EXERCISE INSTRUCTIONS:
Swap "image size" for "screenshot size" in the listing lines from the one containing "Open the bananagirl store name link" through the one containing "point(568,30)", and write those lines again with nothing else changed. Leave the pictures out.

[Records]
▶
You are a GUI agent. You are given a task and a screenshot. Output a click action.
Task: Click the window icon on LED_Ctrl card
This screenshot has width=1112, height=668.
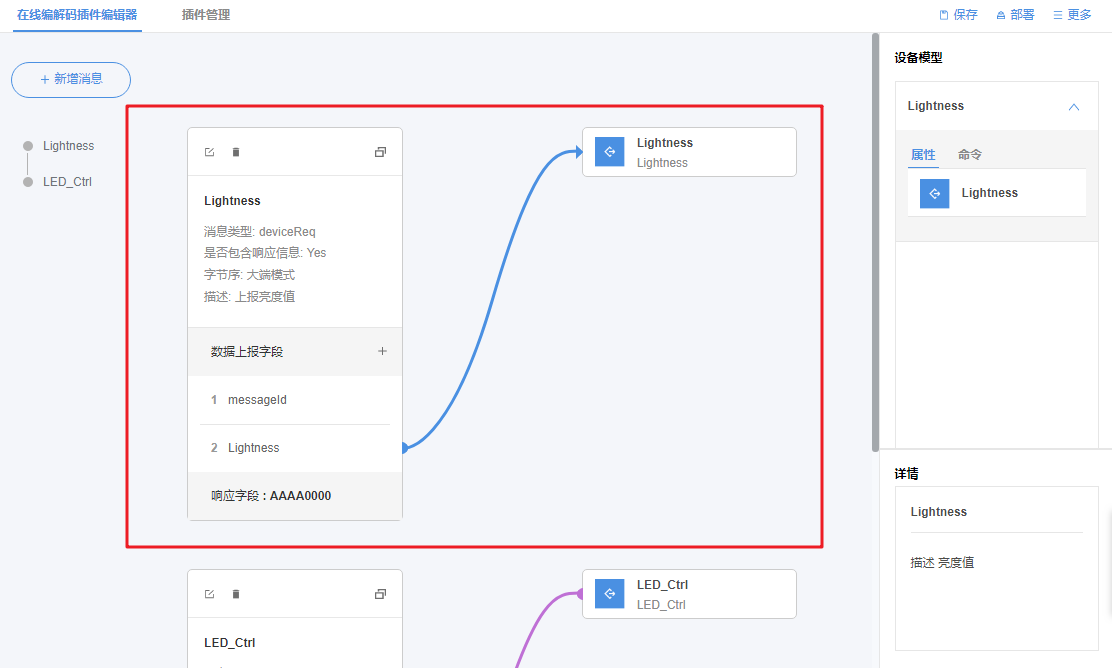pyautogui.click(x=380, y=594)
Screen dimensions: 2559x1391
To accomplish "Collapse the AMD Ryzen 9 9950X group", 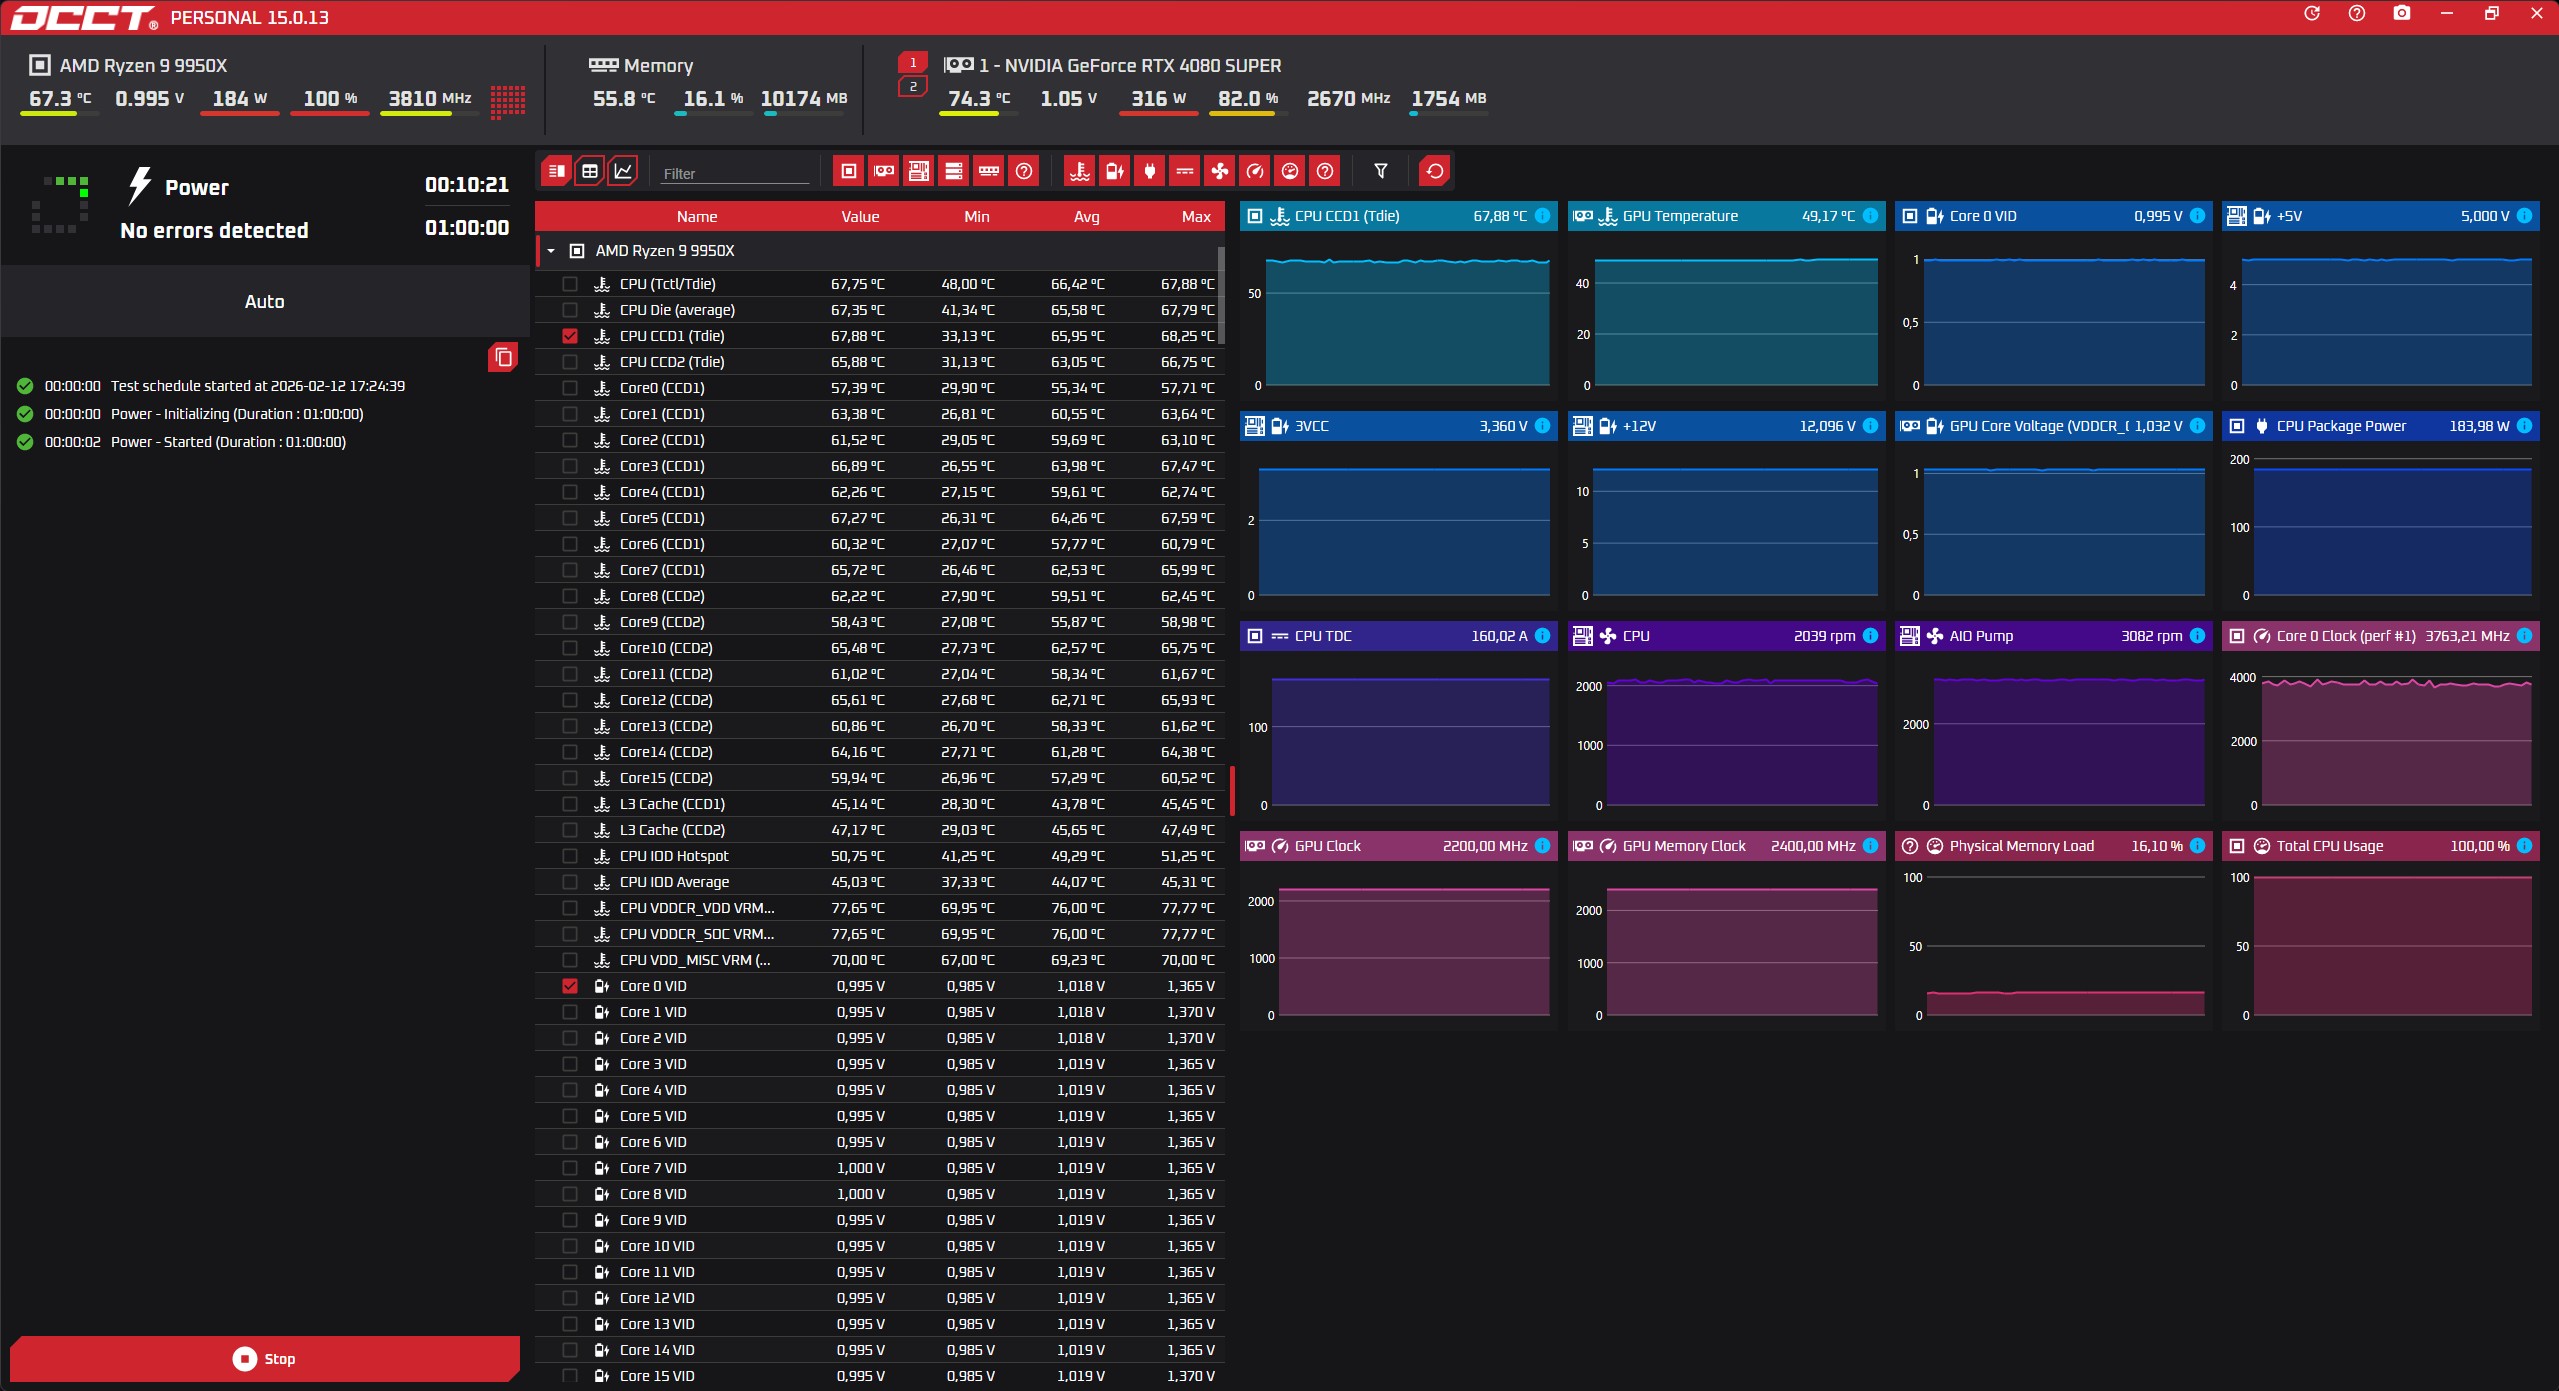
◀
▶
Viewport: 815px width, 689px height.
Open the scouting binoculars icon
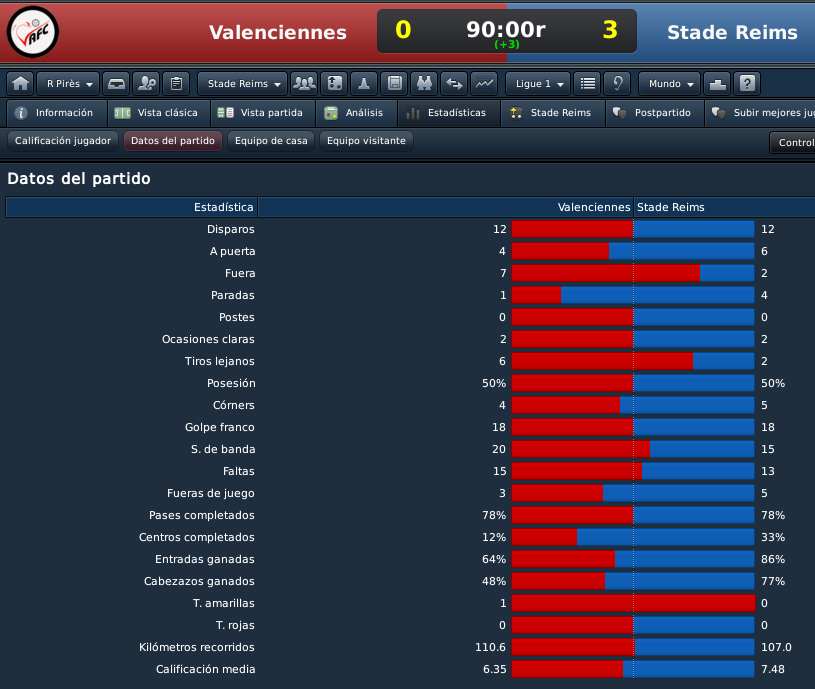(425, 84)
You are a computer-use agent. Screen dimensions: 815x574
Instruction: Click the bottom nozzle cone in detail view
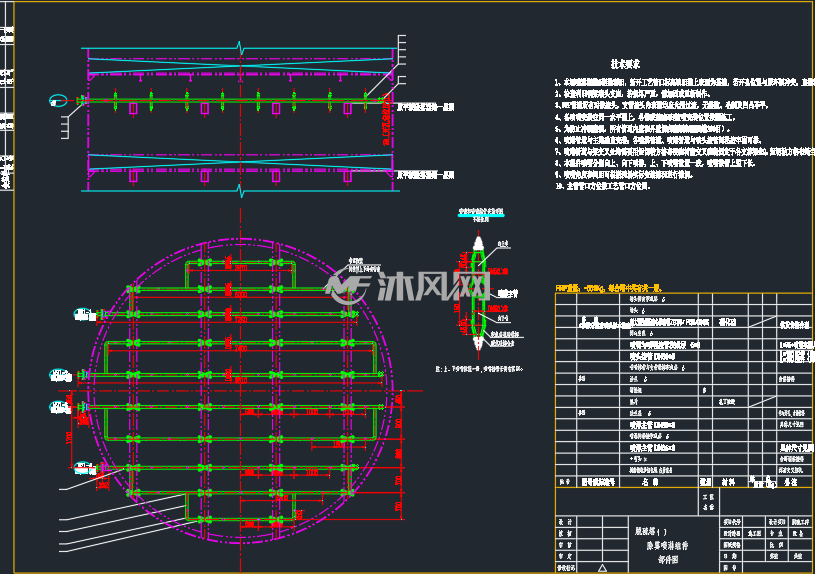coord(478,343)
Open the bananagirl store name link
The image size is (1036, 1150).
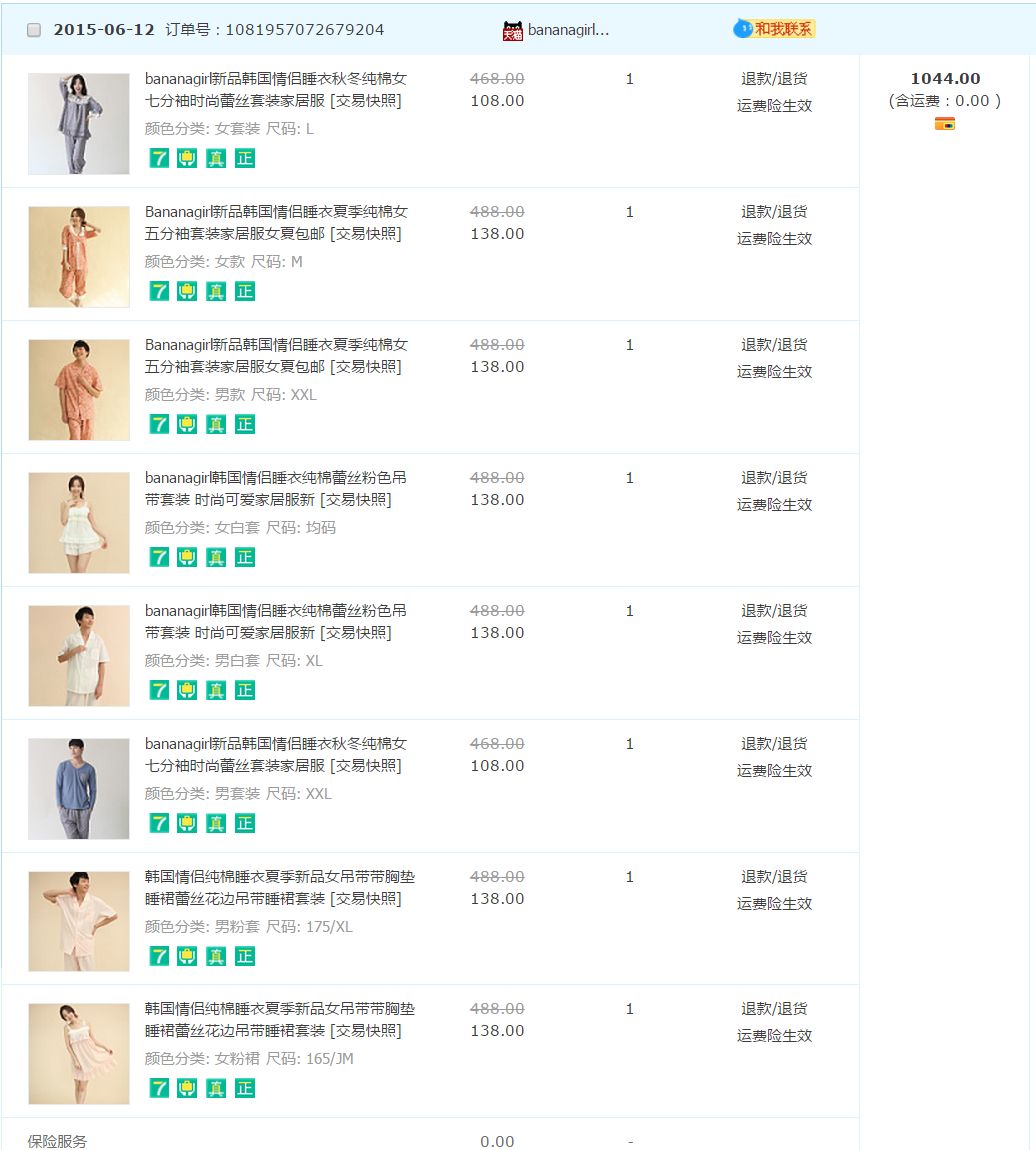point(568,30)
◀
ANSWER FOR THIS EXERCISE:
Open the bananagirl store name link
The screenshot size is (1036, 1150).
point(568,30)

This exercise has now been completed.